▶ _Directions_
The answer must be the full data, restated word for word, with no pictures in it.

▶ _Raw data_
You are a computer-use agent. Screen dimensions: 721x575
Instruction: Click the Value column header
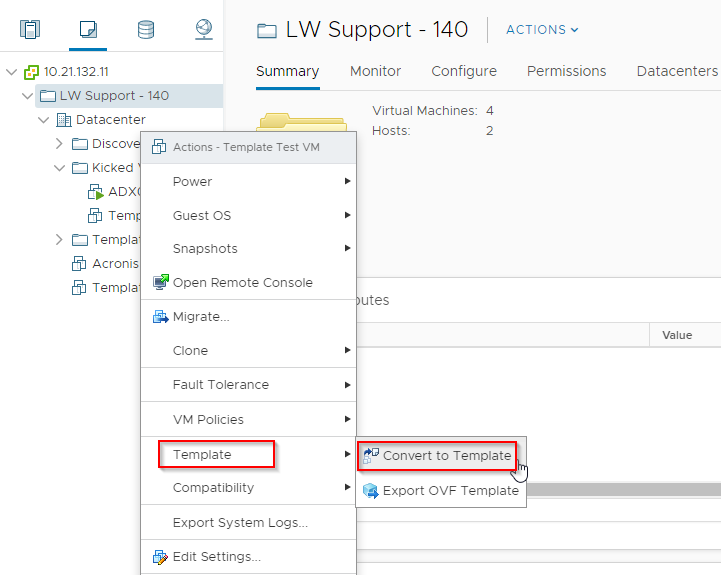[677, 336]
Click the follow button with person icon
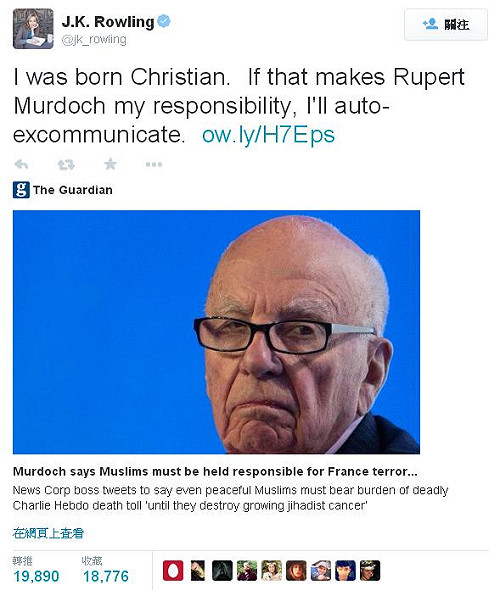Viewport: 500px width, 596px height. tap(446, 25)
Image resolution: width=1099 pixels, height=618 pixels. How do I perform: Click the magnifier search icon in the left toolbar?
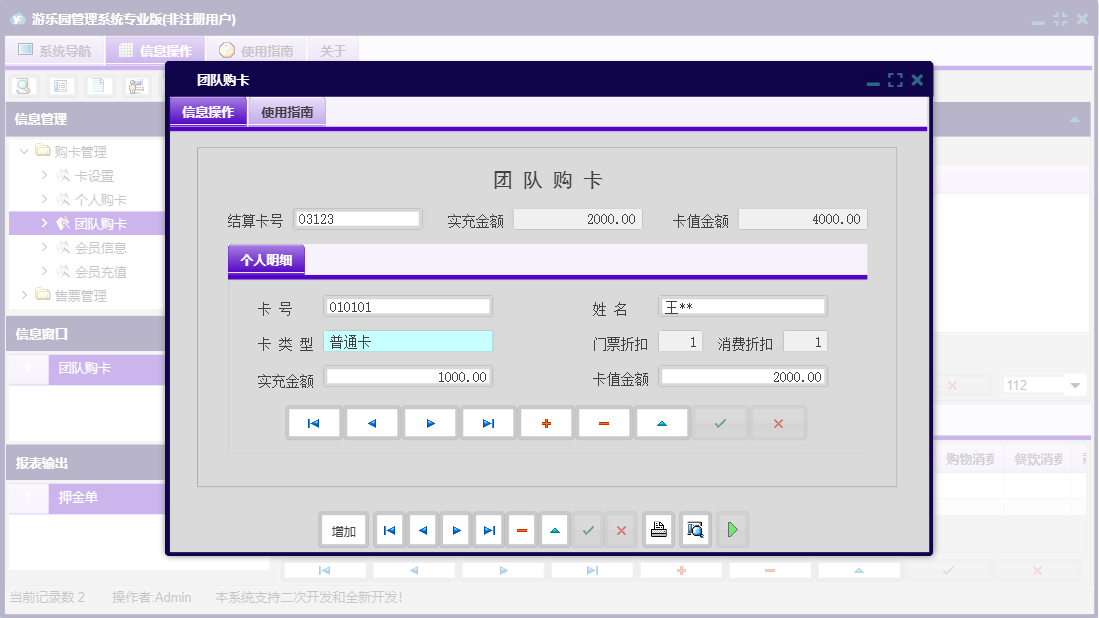pos(21,86)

▶ _Finished task_
You are a computer-use agent. Screen dimensions: 721x575
Instruction: Click the Value column header
[677, 336]
Click the follow button with person icon
Viewport: 500px width, 596px height. tap(446, 25)
Image resolution: width=1099 pixels, height=618 pixels. How do I perform: Click the magnifier search icon in the left toolbar?
pos(21,86)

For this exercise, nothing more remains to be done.